From the data below, set down exactly the lines between the one holding "Where should I click to: Click" and the one holding "Toggle Italic formatting", inclusive, and no others.

▶ **DATA SECTION**:
%%
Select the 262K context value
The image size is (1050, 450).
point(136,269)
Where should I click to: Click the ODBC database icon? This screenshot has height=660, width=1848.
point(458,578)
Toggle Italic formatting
%%
%%
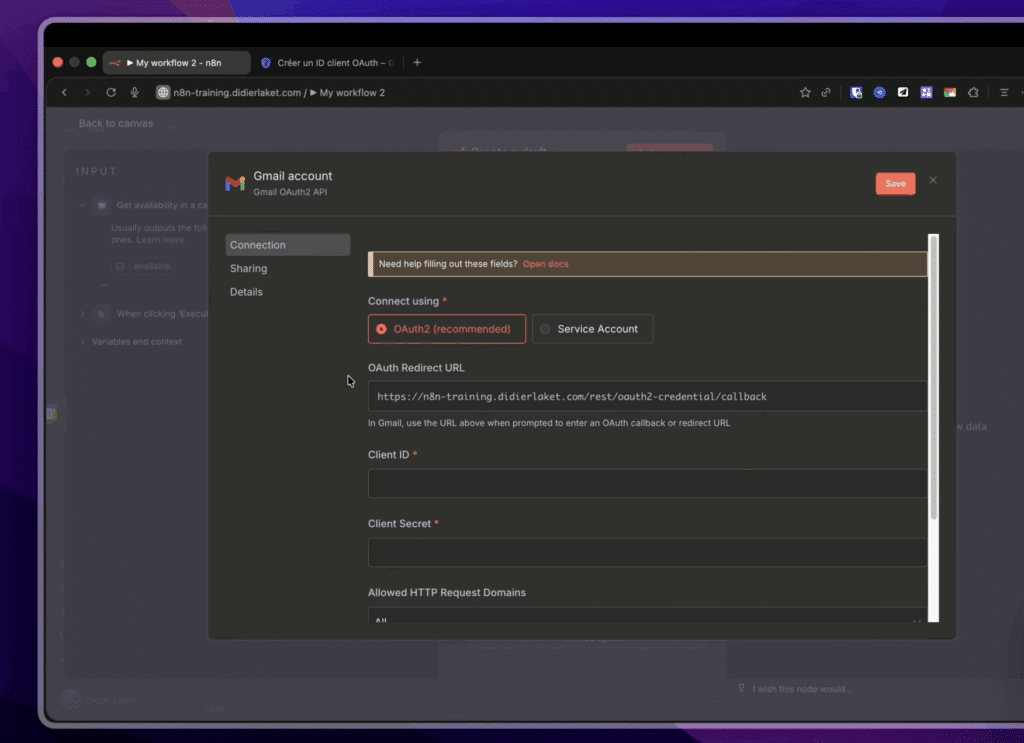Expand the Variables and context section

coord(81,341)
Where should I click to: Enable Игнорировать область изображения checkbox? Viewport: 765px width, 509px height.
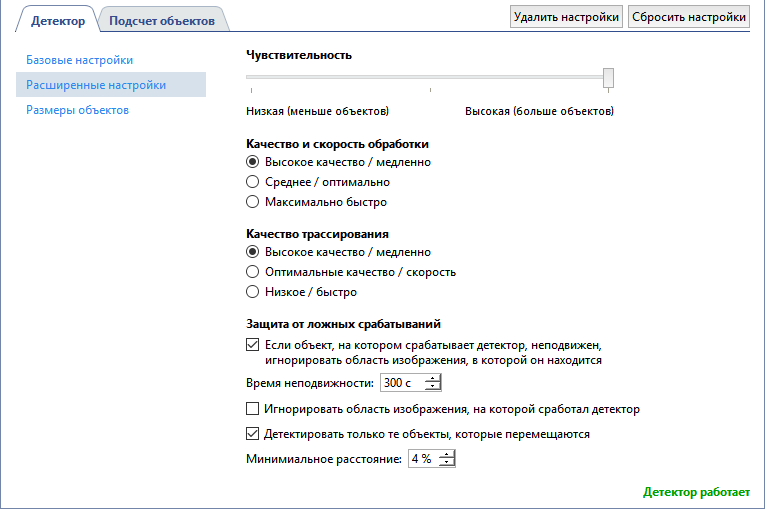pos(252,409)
%%
▶ **EXERCISE OUTPUT**:
Where should I click to: Click the ODBC database icon? This screenshot has height=660, width=1848.
point(458,578)
Toggle Italic formatting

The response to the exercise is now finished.